Payward, the parent company of crypto exchange Kraken, has agreed to acquire Chicago-based derivatives firm Bitnomial for up to $550 million in a cash-and-stock transaction that secures three U.S. Commodity Futures Trading Commission (CFTC) licenses in a single deal.
Three licenses, one transaction
Announced on April 17, 2026, the acquisition brings a brokerage, a clearinghouse, and a designated contract market (DCM) license under Kraken’s infrastructure. According to CoinDesk, that combination gives Payward the regulatory foundation to design, list, and clear its own exchange-traded crypto derivatives products for U.S. users, a capability Kraken has not yet offered domestically.
Bitnomial is a Chicago-based exchange that operates a trading venue, clearinghouse, and brokerage for crypto futures and options under full CFTC oversight. Though less prominent than major retail platforms, Bitnomial has been a quiet regulatory pioneer. It was the first CFTC-registered exchange to receive approval to list leveraged crypto products after Acting CFTC Chair Caroline Pham ended the agency’s de facto ban on spot crypto leverage in late 2025. It also listed regulated U.S. futures for XRP and Injective at a time when most venues restricted their derivatives offerings to Bitcoin and Ether.
Kraken co-CEO Arjun Sethi described the deal as one that connects spot, futures, and margin products inside a single regulated liquidity system, reducing fragmentation across the platform. The transaction values the consolidated Payward ecosystem at $20 billion.
The valuation gap investors will watch
The $20 billion figure matches the valuation set during Kraken’s November 2025 funding round, which raised $800 million from investors including Citadel Securities. However, a more recent data point tells a different story. On April 14, 2026, just three days before the Bitnomial announcement, Deutsche Borse Group invested $200 million in Payward through a secondary share purchase. Bloomberg calculated that transaction to value Kraken at approximately $13.3 billion, representing a roughly 33% decline from the November peak.

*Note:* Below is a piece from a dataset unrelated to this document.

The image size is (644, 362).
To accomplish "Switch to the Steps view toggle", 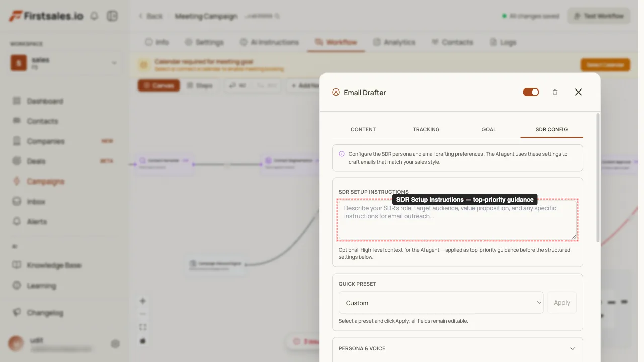I will pos(200,85).
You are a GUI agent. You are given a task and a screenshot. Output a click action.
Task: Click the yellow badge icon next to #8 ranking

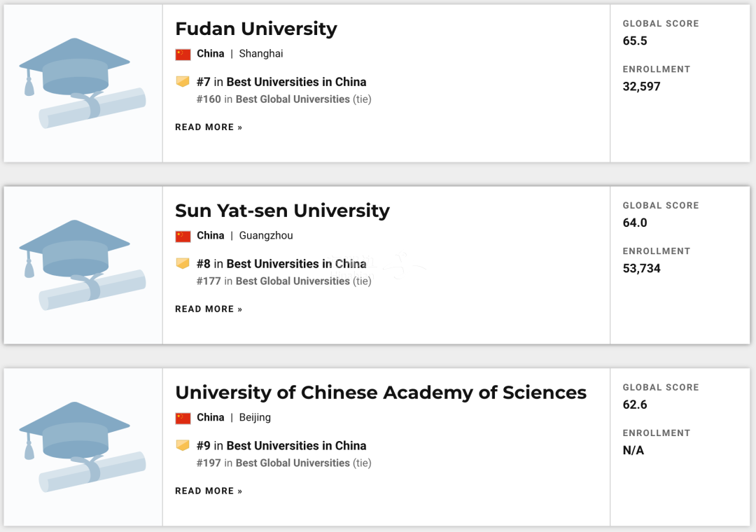[x=183, y=263]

On the same day as the Deutsche Borse deal, Sethi confirmed at the Semafor World Economy Summit that Kraken has confidentially filed for a U.S. initial public offering (IPO). He acknowledged that difficult market conditions have paused the timeline, with Kraken having originally targeted a Q1 2026 public listing. The company’s 2025 adjusted revenue reached $2.2 billion, up 33% year-over-year, with total platform transaction volume hitting $2 trillion.
The latest move in an aggressive acquisition streak
The Bitnomial deal is the latest in a series of purchases Kraken has made as it builds toward a public listing. In May 2025, it acquired retail futures platform NinjaTrader for $1.5 billion. In October 2025, it bought Small Exchange, another CFTC-licensed designated contract market, for $100 million. In February 2026, it brought in token management platform Magna for an undisclosed sum. Kraken has now made at least five significant acquisitions in the space of roughly twelve months.
The strategic logic behind each deal is consistent: Kraken is assembling a vertically integrated platform that can serve both retail and institutional clients across spot trading, derivatives, tokenized equities, custody, and payments. Bitnomial fits that blueprint precisely, adding the one piece Kraken still lacked, a complete, U.S.-native derivatives stack.
Competitive stakes in the U.S. derivatives market
Panelists at Kraken’s own March 2026 Institutional Forum were explicit: derivatives run markets, and crypto’s derivatives market remains dramatically underdeveloped relative to its eventual size. Options currently account for a small fraction of total crypto volumes, and that share is expected to grow materially within two years as regulated infrastructure becomes more widely available.
For Coinbase, which holds its own CFTC-registered DCM license and expanded retail access to regulated Bitcoin and Ether futures in May 2025, the Kraken-Bitnomial combination is a direct escalation in competition for the institutional derivatives segment. Coinbase, Crypto.com, and Kraken had each been identified as well-positioned to follow Bitnomial into CFTC-approved leveraged products. Now, Bitnomial is no longer a competitor in that race. It is Kraken.
The Bitnomial acquisition gives Kraken something that money alone cannot buy quickly: a fully built, CFTC-regulated derivatives infrastructure in the U.S. market. The deal is well-timed, strategically sound, and positions Kraken ahead of a derivatives market that is only just beginning to open. The more pressing question heading into its IPO is not whether the Bitnomial deal makes sense, it clearly does, but whether the market will accept the $20 billion valuation Kraken continues to attach to itself.